Nine LLM calls a day instead of 63. The disabled jobs were redundant anyway — content scouts and competitive monitors and watchdogs that overlapped with what Uptime Kuma already does better.

I also expanded every agent tier to 5+ fallback providers. If Groq is down, try Cerebras, then SambaNova, then OpenRouter with Gemini, then Qwen, then NVIDIA NIM. Deep enough that a single provider outage doesn't cascade.

Status Page: The Split

One more thing. The public status page at argobox.com/status was showing a single uptime percentage that blended public services with homelab infrastructure. So when Hypervisor Izar went down for five days, the public uptime score tanked even though every client-facing service was fine.

That's misleading in both directions. Visitors see "97% uptime" and think the site's unreliable. But the site was at 99.9% — it's the homelab Proxmox node that dragged the number down.

Split it into two scores. "Public Uptime" only counts client-facing services — the website, blog, Gitea, status page, playground. "Infrastructure" shows the homelab stuff separately. Both visible, but the headline number is now what actually matters to someone visiting the site.
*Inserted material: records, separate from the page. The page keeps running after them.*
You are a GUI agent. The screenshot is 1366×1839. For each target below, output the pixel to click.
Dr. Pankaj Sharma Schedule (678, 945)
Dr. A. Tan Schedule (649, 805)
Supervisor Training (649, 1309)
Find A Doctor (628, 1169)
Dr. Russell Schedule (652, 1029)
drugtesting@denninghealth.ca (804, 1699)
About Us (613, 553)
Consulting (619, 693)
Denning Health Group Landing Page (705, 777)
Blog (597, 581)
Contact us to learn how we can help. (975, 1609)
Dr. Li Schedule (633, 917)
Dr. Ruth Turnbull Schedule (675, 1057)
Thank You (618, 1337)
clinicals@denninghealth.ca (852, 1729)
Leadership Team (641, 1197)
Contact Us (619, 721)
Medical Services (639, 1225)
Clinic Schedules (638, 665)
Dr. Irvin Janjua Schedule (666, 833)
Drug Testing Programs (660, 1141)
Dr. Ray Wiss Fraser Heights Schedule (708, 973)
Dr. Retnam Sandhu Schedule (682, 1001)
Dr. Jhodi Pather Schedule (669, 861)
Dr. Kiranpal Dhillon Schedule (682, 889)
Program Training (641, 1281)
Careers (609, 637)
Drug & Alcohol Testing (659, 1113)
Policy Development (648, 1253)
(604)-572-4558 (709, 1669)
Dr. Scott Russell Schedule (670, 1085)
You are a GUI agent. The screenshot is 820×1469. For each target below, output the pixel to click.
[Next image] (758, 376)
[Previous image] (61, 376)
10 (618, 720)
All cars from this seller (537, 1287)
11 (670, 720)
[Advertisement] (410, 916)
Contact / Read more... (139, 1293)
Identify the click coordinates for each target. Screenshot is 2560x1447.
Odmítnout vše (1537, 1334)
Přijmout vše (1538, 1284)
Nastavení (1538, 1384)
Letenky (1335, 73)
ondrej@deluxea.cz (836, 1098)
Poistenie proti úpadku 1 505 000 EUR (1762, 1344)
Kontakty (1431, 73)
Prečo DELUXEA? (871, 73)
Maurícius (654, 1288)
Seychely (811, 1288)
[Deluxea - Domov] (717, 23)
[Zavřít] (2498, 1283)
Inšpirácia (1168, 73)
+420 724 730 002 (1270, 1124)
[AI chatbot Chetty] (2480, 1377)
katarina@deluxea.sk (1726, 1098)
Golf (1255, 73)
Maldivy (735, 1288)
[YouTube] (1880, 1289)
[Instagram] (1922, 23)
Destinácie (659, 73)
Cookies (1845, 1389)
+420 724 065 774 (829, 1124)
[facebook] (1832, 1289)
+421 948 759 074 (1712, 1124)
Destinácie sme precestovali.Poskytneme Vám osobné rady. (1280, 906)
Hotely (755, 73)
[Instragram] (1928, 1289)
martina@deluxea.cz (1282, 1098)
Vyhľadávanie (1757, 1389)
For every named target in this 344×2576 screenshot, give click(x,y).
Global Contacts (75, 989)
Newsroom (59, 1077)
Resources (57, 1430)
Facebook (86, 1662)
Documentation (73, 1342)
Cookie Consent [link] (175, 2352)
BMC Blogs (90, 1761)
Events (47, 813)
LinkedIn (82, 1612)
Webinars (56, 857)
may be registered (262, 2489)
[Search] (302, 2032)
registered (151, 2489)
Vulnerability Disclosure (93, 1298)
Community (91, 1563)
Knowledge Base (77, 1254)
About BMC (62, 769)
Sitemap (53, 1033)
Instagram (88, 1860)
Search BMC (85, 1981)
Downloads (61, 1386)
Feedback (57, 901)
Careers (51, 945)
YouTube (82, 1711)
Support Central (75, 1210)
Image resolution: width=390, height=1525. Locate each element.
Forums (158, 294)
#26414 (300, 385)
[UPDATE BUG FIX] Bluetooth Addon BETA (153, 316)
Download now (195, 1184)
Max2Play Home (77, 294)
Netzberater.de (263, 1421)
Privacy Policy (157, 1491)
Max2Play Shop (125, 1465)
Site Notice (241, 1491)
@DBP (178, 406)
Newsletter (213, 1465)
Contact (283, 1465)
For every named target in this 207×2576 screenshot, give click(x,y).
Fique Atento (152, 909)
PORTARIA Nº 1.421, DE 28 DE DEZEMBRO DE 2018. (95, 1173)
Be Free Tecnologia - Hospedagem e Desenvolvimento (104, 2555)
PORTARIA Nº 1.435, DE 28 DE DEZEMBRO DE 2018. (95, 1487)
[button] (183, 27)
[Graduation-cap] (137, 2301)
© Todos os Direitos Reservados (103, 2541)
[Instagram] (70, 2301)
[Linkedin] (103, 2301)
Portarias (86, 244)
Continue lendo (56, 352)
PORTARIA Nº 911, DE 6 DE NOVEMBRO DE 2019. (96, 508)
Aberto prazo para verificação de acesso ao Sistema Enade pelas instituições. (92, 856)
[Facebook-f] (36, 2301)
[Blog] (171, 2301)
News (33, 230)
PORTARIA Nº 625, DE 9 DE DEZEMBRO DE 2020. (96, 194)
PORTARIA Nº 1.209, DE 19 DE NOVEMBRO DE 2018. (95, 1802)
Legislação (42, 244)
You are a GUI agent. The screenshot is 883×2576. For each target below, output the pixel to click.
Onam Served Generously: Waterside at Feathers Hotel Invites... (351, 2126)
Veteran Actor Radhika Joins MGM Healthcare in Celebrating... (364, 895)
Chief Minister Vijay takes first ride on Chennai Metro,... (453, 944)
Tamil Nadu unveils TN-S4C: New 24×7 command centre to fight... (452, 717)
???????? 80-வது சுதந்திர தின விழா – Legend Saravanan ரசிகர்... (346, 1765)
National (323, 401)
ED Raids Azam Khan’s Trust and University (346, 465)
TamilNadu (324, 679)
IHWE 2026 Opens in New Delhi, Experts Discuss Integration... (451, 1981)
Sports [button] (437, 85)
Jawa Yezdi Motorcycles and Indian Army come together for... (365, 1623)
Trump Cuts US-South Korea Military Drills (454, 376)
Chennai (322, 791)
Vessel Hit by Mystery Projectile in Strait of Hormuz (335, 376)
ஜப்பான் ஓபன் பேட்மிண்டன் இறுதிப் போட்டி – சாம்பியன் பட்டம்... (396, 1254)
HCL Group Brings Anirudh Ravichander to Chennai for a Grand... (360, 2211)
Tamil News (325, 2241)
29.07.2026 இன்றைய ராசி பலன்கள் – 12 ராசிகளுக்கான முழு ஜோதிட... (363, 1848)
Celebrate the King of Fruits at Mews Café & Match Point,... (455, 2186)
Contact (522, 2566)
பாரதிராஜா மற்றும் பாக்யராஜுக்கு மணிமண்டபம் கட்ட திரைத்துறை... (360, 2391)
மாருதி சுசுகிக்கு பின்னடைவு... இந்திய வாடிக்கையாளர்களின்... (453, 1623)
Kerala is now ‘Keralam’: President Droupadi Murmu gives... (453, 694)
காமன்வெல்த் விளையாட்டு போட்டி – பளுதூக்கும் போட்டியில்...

Public Uptime    Infrastructure    Services Online    Issues
    99.9%            97.2%            42/45              0

The build swarm monitors got removed from the status page entirely. Nobody visiting argobox.com needs to know whether my distributed build nodes are healthy. That's internal infrastructure. It has its own dashboard.

The Pattern

Three separate fixes today — Uptime Kuma alerting, OpenClaw cron reduction, status page split — but they're all the same problem: I built the system but didn't wire it to the thing that makes the system useful.

Monitoring without alerts. An AI agent making 63 API calls a day when 9 would do. A status page that mixed public health with internal chaos. All functional. None optimal. The kind of technical debt where everything technically works but nothing works the way it should.